Put the rows from the line with "You are a computer-use" up to and including the line with "Action: 546,634" into a JSON list of strings, one string per line, with blank lines left out. Leave the pictures out of the answer.
===
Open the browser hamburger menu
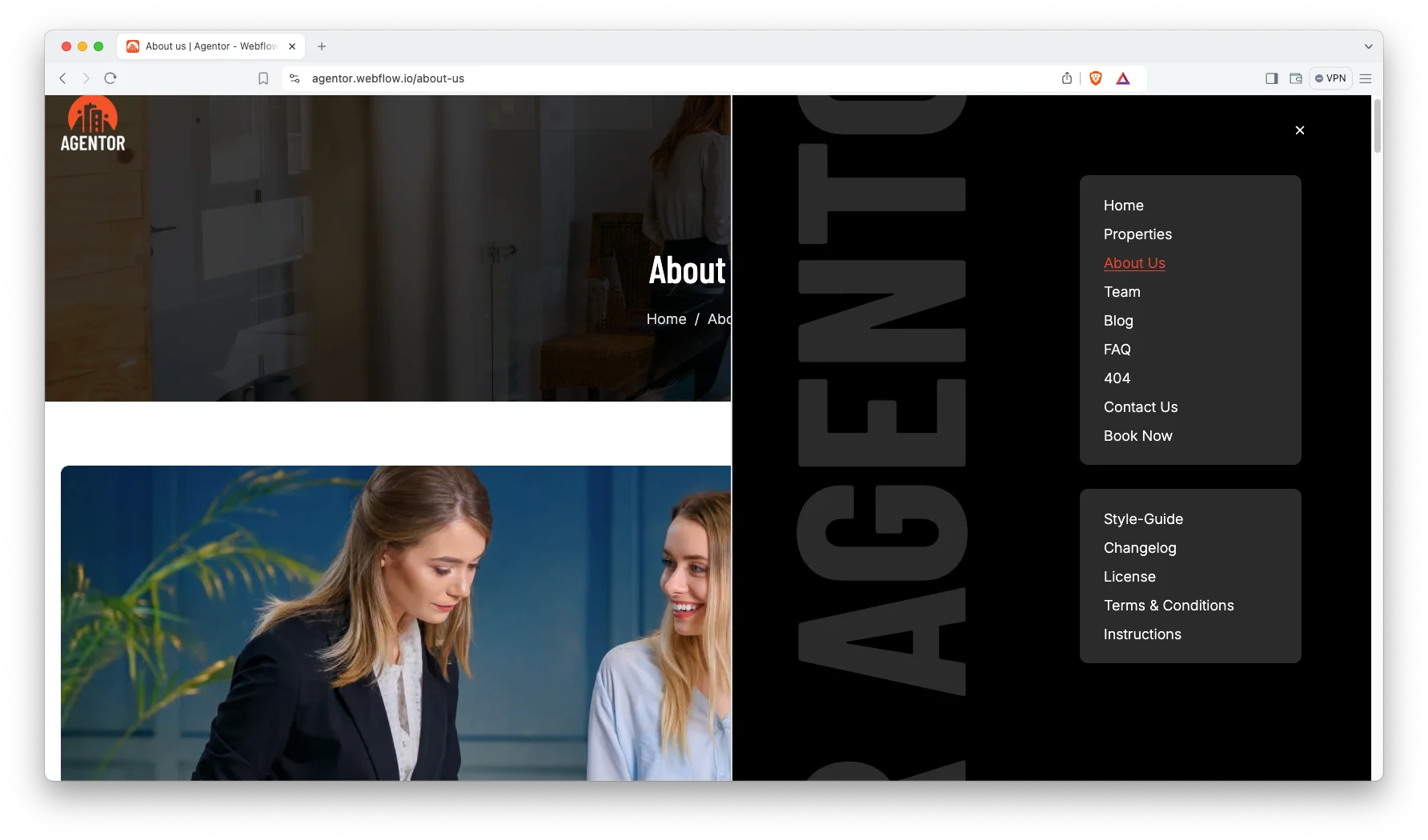Viewport: 1428px width, 840px height. point(1366,78)
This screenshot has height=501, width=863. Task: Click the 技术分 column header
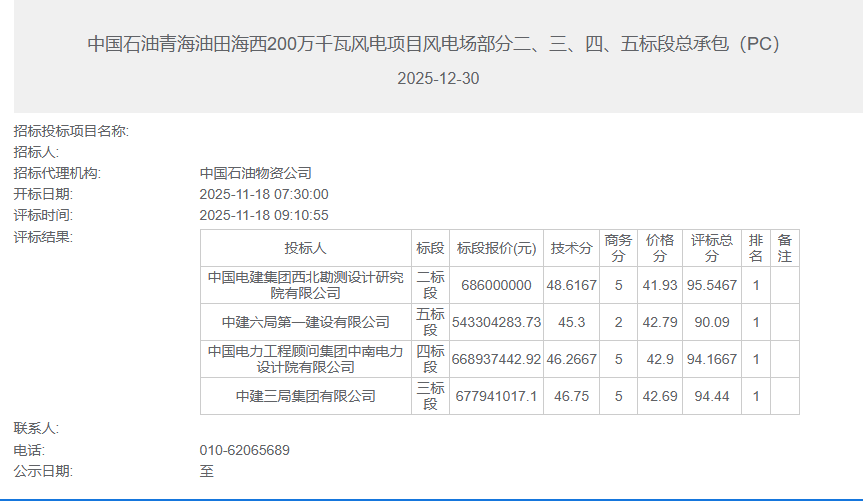(x=572, y=248)
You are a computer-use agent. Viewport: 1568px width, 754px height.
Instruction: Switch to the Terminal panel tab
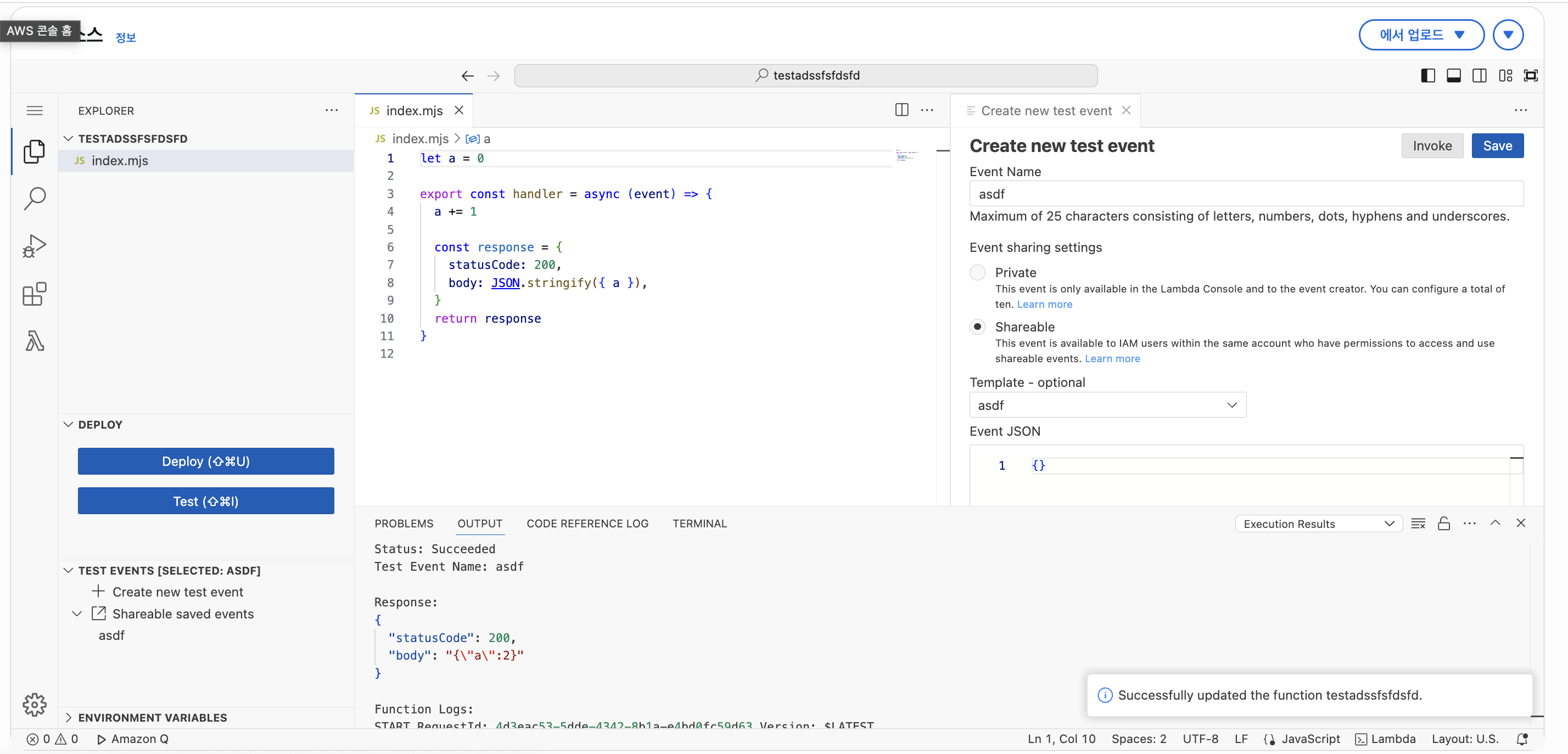point(699,524)
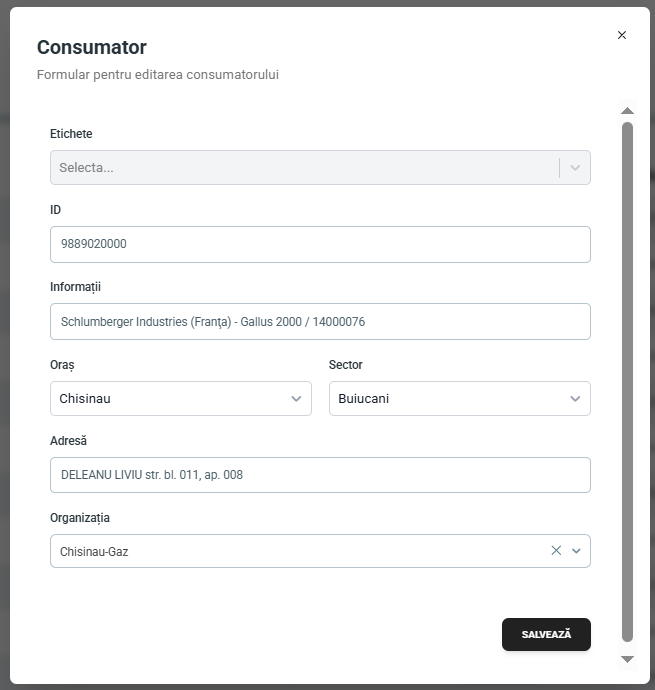Image resolution: width=655 pixels, height=690 pixels.
Task: Save the form with the SALVEAZĂ button
Action: 546,634
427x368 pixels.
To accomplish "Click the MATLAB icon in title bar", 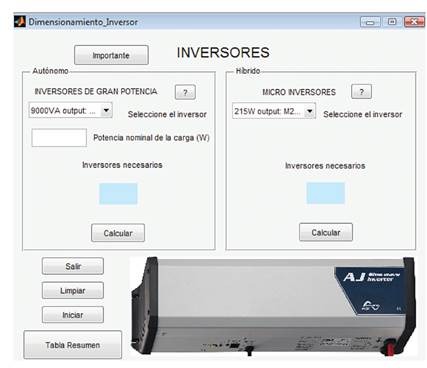I will tap(20, 22).
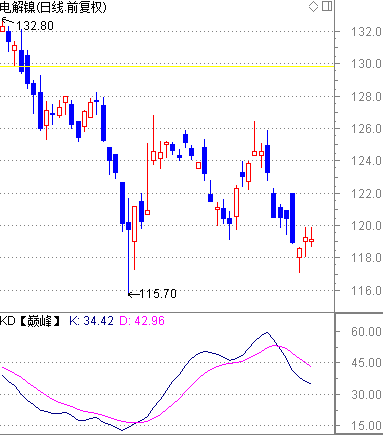Click the diamond icon at chart top
The width and height of the screenshot is (383, 435).
(314, 6)
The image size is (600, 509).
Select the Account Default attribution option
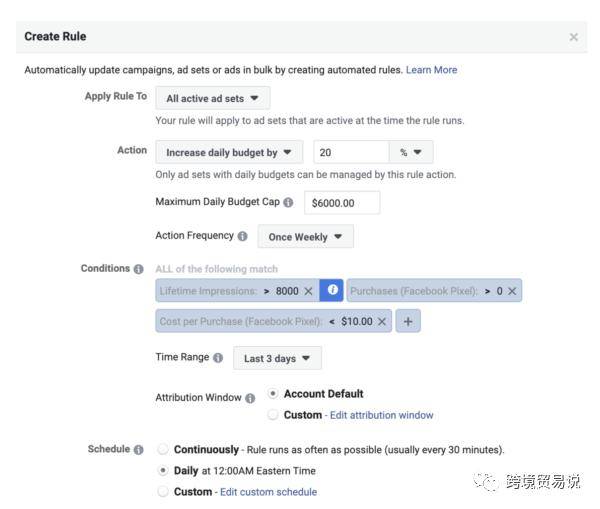pyautogui.click(x=274, y=394)
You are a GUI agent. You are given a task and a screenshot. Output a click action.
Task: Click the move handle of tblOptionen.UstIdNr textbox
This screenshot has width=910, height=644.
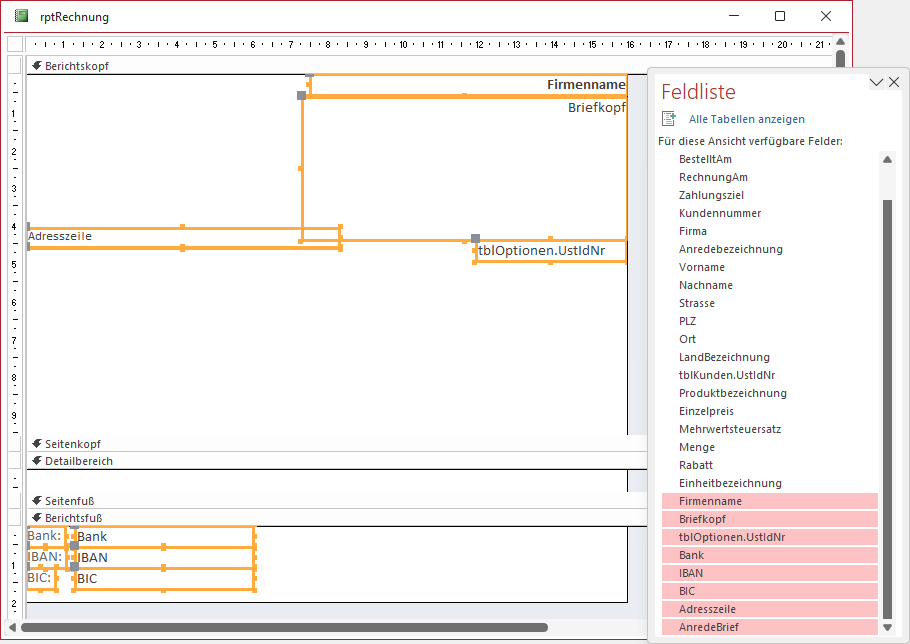coord(475,239)
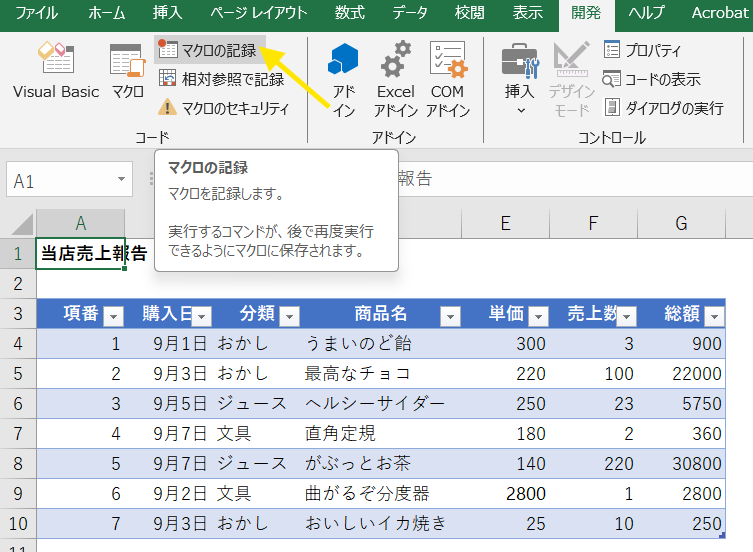This screenshot has width=753, height=552.
Task: Open マクロのセキュリティ settings
Action: [224, 108]
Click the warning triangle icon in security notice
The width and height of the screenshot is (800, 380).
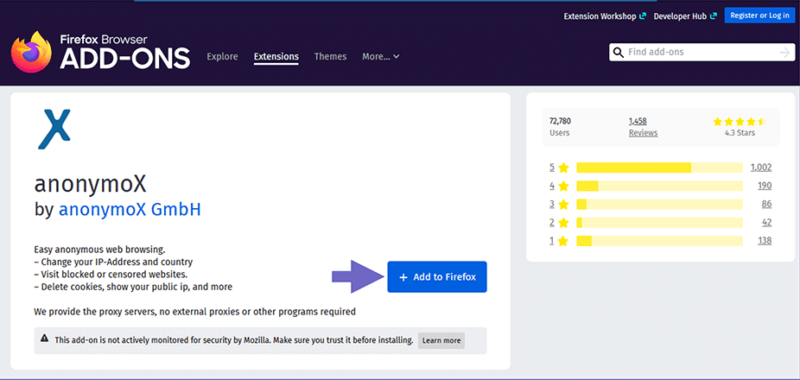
===
:: RESPONSE FOR THIS EXERCISE ::
[
  "You are a computer-use agent. Viewport: 1568px width, 754px height.",
  "Instruction: Switch to the Terminal panel tab",
  "point(699,524)",
  "Image resolution: width=655 pixels, height=690 pixels.",
  "Task: Save the form with the SALVEAZĂ button",
  "Action: 546,634"
]